▶ Written request:
Convert the listing below into a Markdown table with the columns Row and Line, one numbered row per line and blank lines omitted.

# START OF Excerpted records

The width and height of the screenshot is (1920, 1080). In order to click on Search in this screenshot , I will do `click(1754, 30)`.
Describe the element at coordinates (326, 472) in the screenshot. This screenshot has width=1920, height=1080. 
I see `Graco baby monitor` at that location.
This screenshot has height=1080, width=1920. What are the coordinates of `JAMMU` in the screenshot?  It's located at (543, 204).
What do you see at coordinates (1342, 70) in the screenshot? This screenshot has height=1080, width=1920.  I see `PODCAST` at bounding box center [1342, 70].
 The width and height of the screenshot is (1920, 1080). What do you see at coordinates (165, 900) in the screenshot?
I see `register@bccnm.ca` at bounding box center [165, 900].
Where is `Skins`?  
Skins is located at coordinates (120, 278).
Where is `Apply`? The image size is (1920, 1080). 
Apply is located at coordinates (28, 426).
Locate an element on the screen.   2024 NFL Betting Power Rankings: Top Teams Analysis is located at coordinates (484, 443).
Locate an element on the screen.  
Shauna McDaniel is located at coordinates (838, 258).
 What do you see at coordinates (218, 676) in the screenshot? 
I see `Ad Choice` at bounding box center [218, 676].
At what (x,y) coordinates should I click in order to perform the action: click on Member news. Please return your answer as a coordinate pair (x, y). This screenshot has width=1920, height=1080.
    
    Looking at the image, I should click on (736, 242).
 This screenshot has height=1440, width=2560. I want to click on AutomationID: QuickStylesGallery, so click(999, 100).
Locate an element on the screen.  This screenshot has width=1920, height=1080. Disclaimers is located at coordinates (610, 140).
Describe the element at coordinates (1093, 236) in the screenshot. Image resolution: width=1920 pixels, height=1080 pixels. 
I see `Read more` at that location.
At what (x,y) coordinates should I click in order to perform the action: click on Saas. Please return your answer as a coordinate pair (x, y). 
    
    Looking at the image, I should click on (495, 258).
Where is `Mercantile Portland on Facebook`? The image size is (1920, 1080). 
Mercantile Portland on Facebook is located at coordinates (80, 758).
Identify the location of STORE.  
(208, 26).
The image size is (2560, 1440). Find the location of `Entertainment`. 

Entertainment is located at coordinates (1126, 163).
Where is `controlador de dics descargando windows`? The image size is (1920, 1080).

# END OF Excerpted records

▶ Reply to the task:
| Row | Line |
|---|---|
| 1 | The width and height of the screenshot is (1920, 1080). In order to click on Search in this screenshot , I will do `click(1754, 30)`. |
| 2 | Describe the element at coordinates (326, 472) in the screenshot. This screenshot has width=1920, height=1080.  |
| 3 | I see `Graco baby monitor` at that location. |
| 4 | This screenshot has height=1080, width=1920. What are the coordinates of `JAMMU` in the screenshot?  It's located at (543, 204). |
| 5 | What do you see at coordinates (1342, 70) in the screenshot? This screenshot has height=1080, width=1920.  I see `PODCAST` at bounding box center [1342, 70]. |
| 6 |  The width and height of the screenshot is (1920, 1080). What do you see at coordinates (165, 900) in the screenshot? |
| 7 | I see `register@bccnm.ca` at bounding box center [165, 900]. |
| 8 | Where is `Skins`?   |
| 9 | Skins is located at coordinates (120, 278). |
| 10 | Where is `Apply`? The image size is (1920, 1080).  |
| 11 | Apply is located at coordinates (28, 426). |
| 12 | Locate an element on the screen.   2024 NFL Betting Power Rankings: Top Teams Analysis is located at coordinates (484, 443). |
| 13 | Locate an element on the screen.   |
| 14 | Shauna McDaniel is located at coordinates (838, 258). |
| 15 |  What do you see at coordinates (218, 676) in the screenshot?  |
| 16 | I see `Ad Choice` at bounding box center [218, 676]. |
| 17 | At what (x,y) coordinates should I click in order to perform the action: click on Member news. Please return your answer as a coordinate pair (x, y). This screenshot has width=1920, height=1080. |
| 18 |     Looking at the image, I should click on (736, 242). |
| 19 |  This screenshot has height=1440, width=2560. I want to click on AutomationID: QuickStylesGallery, so click(999, 100). |
| 20 | Locate an element on the screen.  This screenshot has width=1920, height=1080. Disclaimers is located at coordinates (610, 140). |
| 21 | Describe the element at coordinates (1093, 236) in the screenshot. Image resolution: width=1920 pixels, height=1080 pixels.  |
| 22 | I see `Read more` at that location. |
| 23 | At what (x,y) coordinates should I click in order to perform the action: click on Saas. Please return your answer as a coordinate pair (x, y).  |
| 24 |     Looking at the image, I should click on (495, 258). |
| 25 | Where is `Mercantile Portland on Facebook`? The image size is (1920, 1080).  |
| 26 | Mercantile Portland on Facebook is located at coordinates (80, 758). |
| 27 | Identify the location of STORE.   |
| 28 | (208, 26). |
| 29 | The image size is (2560, 1440). Find the location of `Entertainment`.  |
| 30 | Entertainment is located at coordinates (1126, 163). |
| 31 | Where is `controlador de dics descargando windows`? The image size is (1920, 1080). |